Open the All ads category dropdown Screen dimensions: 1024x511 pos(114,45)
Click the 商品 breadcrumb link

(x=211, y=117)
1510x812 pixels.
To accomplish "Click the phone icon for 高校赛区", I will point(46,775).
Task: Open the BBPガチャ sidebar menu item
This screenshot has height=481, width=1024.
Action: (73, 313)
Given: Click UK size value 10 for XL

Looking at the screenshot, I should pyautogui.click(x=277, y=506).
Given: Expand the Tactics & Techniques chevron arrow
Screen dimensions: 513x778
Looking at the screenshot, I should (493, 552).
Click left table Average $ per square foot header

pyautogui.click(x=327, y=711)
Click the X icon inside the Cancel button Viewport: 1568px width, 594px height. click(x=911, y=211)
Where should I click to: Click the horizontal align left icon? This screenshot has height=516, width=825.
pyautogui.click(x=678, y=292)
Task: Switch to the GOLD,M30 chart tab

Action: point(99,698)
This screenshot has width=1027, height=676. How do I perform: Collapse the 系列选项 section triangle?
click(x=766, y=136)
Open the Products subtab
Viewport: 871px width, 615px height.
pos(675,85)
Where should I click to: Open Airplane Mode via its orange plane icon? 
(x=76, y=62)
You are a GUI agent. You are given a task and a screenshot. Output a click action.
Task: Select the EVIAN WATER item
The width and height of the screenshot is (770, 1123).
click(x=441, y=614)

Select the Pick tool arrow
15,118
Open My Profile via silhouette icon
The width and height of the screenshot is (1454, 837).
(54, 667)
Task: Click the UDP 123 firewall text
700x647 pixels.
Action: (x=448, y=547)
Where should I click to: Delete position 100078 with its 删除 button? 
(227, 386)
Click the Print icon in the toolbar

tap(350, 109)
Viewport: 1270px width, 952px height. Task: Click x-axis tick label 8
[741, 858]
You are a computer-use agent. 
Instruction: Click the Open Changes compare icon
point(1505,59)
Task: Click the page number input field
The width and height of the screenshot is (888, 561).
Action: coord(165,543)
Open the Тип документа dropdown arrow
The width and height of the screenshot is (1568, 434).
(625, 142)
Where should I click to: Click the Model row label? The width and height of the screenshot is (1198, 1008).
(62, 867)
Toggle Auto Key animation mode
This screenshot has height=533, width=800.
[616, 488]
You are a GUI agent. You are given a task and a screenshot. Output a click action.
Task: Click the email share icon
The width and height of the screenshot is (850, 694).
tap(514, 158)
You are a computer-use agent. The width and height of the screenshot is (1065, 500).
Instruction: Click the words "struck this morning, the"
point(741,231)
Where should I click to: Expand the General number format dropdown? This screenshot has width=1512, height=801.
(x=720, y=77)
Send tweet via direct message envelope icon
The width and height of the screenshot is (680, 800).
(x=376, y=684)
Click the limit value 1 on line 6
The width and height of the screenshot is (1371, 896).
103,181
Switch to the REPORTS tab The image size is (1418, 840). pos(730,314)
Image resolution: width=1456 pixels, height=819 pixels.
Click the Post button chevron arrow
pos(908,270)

________________________

Given task:
Rewrite the material above with every "dropdown" swapped for "drop-down", leaving everything else unchanged.

Final answer:
Open the All ads category drop-down Screen dimensions: 1024x511 pos(114,45)
Click the 商品 breadcrumb link

(x=211, y=117)
1510x812 pixels.
To accomplish "Click the phone icon for 高校赛区", I will point(46,775).
Task: Open the BBPガチャ sidebar menu item
This screenshot has height=481, width=1024.
Action: (73, 313)
Given: Click UK size value 10 for XL

Looking at the screenshot, I should pyautogui.click(x=277, y=506).
Given: Expand the Tactics & Techniques chevron arrow
Screen dimensions: 513x778
Looking at the screenshot, I should (493, 552).
Click left table Average $ per square foot header

pyautogui.click(x=327, y=711)
Click the X icon inside the Cancel button Viewport: 1568px width, 594px height. click(x=911, y=211)
Where should I click to: Click the horizontal align left icon? This screenshot has height=516, width=825.
pyautogui.click(x=678, y=292)
Task: Switch to the GOLD,M30 chart tab

Action: point(99,698)
This screenshot has width=1027, height=676. How do I perform: Collapse the 系列选项 section triangle?
click(x=766, y=136)
Open the Products subtab
Viewport: 871px width, 615px height.
pos(675,85)
Where should I click to: Open Airplane Mode via its orange plane icon? 
(x=76, y=62)
You are a GUI agent. You are given a task and a screenshot. Output a click action.
Task: Select the EVIAN WATER item
The width and height of the screenshot is (770, 1123).
click(x=441, y=614)

Select the Pick tool arrow
15,118
Open My Profile via silhouette icon
The width and height of the screenshot is (1454, 837).
(54, 667)
Task: Click the UDP 123 firewall text
700x647 pixels.
Action: (x=448, y=547)
Where should I click to: Delete position 100078 with its 删除 button? 
(227, 386)
Click the Print icon in the toolbar

tap(350, 109)
Viewport: 1270px width, 952px height. Task: Click x-axis tick label 8
[741, 858]
You are a computer-use agent. 
Instruction: Click the Open Changes compare icon
point(1505,59)
Task: Click the page number input field
The width and height of the screenshot is (888, 561).
Action: coord(165,543)
Open the Тип документа drop-down arrow
The width and height of the screenshot is (1568, 434).
(625, 142)
Where should I click to: Click the Model row label? The width and height of the screenshot is (1198, 1008).
(62, 867)
Toggle Auto Key animation mode
This screenshot has height=533, width=800.
[616, 488]
You are a GUI agent. You are given a task and a screenshot. Output a click action.
Task: Click the email share icon
The width and height of the screenshot is (850, 694).
tap(514, 158)
You are a computer-use agent. The width and height of the screenshot is (1065, 500).
Instruction: Click the words "struck this morning, the"
point(741,231)
Where should I click to: Expand the General number format drop-down? This screenshot has width=1512, height=801.
(x=720, y=77)
Send tweet via direct message envelope icon
The width and height of the screenshot is (680, 800).
(x=376, y=684)
Click the limit value 1 on line 6
The width and height of the screenshot is (1371, 896).
103,181
Switch to the REPORTS tab The image size is (1418, 840). pos(730,314)
Image resolution: width=1456 pixels, height=819 pixels.
Click the Post button chevron arrow
pos(908,270)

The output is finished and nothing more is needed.